Having been a CCU nurse for three years, Norhaslin says she was used to carrying out orders from doctors. However, as a palliative care nurse, she focuses entirely on the patient, adding that she also acts as an independent clinician who manages a patient’s condition.
“Whenever they have a problem and when we deal with it, we can see their face light up. We explain to them what is happening and what the treatment is.
“So the communication between a palliative care nurse and a patient is very important. It makes a big difference,” she says.
Mastura Mohd Rasyid has been a palliative care nurse for more than six years, and says she is more than just a “basic nurse”. She concurs that they are trained to be able to work as independent clinicians.
“We are trained to know how to examine a patient and how to communicate with the patient. In fact, we sometimes have to conduct family conferences independently to bring the patient and family members together to agree on the goals of care.
“In the hospital, all this is conducted by doctors. In the community, we have to function almost like junior doctors. But at the same time, we have a team behind us such as the doctors, a pharmacist and an occupational therapist. If a patient requires support with functionality, we can refer them to an occupational therapist,” she says.

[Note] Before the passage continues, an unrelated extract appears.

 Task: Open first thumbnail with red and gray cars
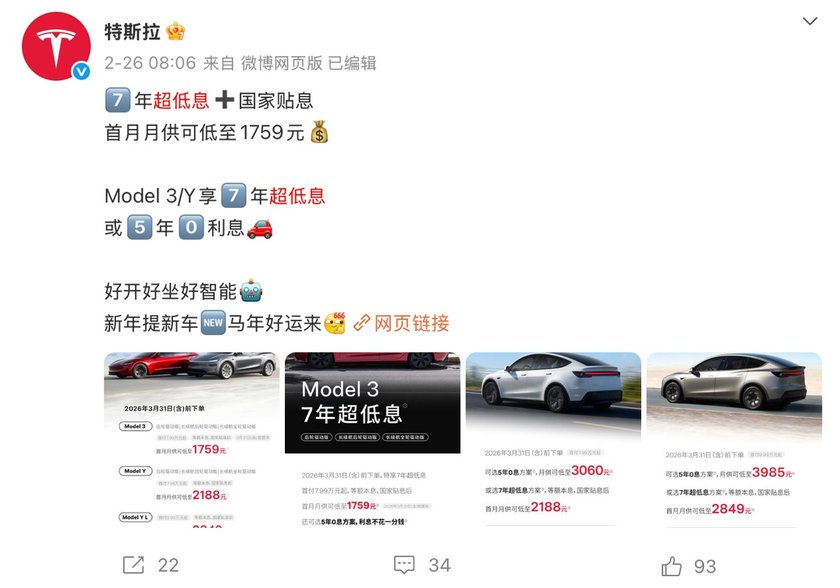(x=191, y=440)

Mastura adds that some memorable moments she has had with patients are the times when she helps them improve their quality of life. She says being able to achieve this helps the patient perhaps experience a peaceful death. “We have discussions with the patient and the family members on how to look after the patient, we then set the goals of care for the patient together.
“By doing this, we try and meet the patient’s preference about how they want to be cared for, where they want to be cared for, and what kind of care and treatment they want up till their end of life.

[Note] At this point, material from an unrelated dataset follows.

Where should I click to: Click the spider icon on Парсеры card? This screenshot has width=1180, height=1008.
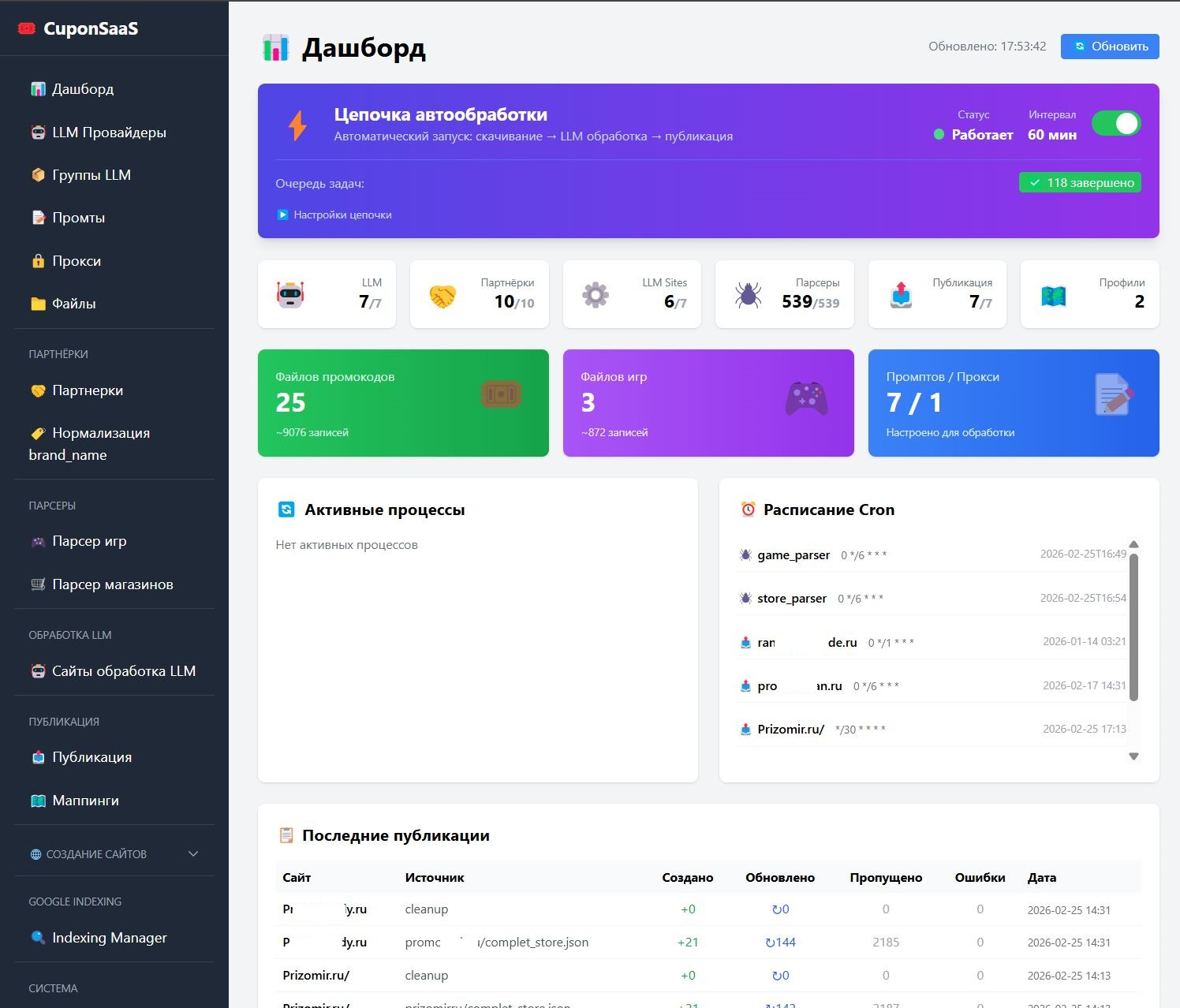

“So this is very meaningful for me to see how we have managed to enable them to live well and die well,” says Mastura, 31.
She adds that since every patient is different, she prioritises each of their needs individually.
Despite looking after 30 to 40 patients a month, Nurul Nadiah Gaafar, too, assesses every patient independently. Through that, Nurul Nadiah says she explores, together with the patient, on what is important to them so that she is able help them. Nurul Nadiah, 33, has been in the industry for close to seven years, and says she finds satisfaction when she is able to fulfil a patient’s needs, especially when they are in pain.
“We try and manage their symptoms well and that gives me relief actually. My focus is patient-first,” she says.
Nurul Nadiah adds that Hospis Malaysia’s 24-hour on-call services continue to support patients round the clock in case they face any difficulties at home after office hours.
Although the cases that Hospis Malaysia receives are those who have serious illnesses, Nisha Gunasakaran, 31, says most patients want to improve their quality of life despite their illness. Nisha adds that they also receive training on grief bereavement, hope and suffering, and symptom management, to better equip themselves in assessing patients at home.
“One difficult symptom is breathlessness. One of my patients was breathless and that confined him to a chair because he did not have enough energy to get up and walk around.
“He was a very active person before and his carer was very distresses, looking at him suffering. That is when we are there to assess what is important to improve their quality of life. He wanted his breathlessness to be at least reduced so that he could do things with his family, including the things he used to enjoy,” she says.
Nisha adds that they also care deeply for the caregivers, adding that it was important to also note how they were coping with the disease of a loved one.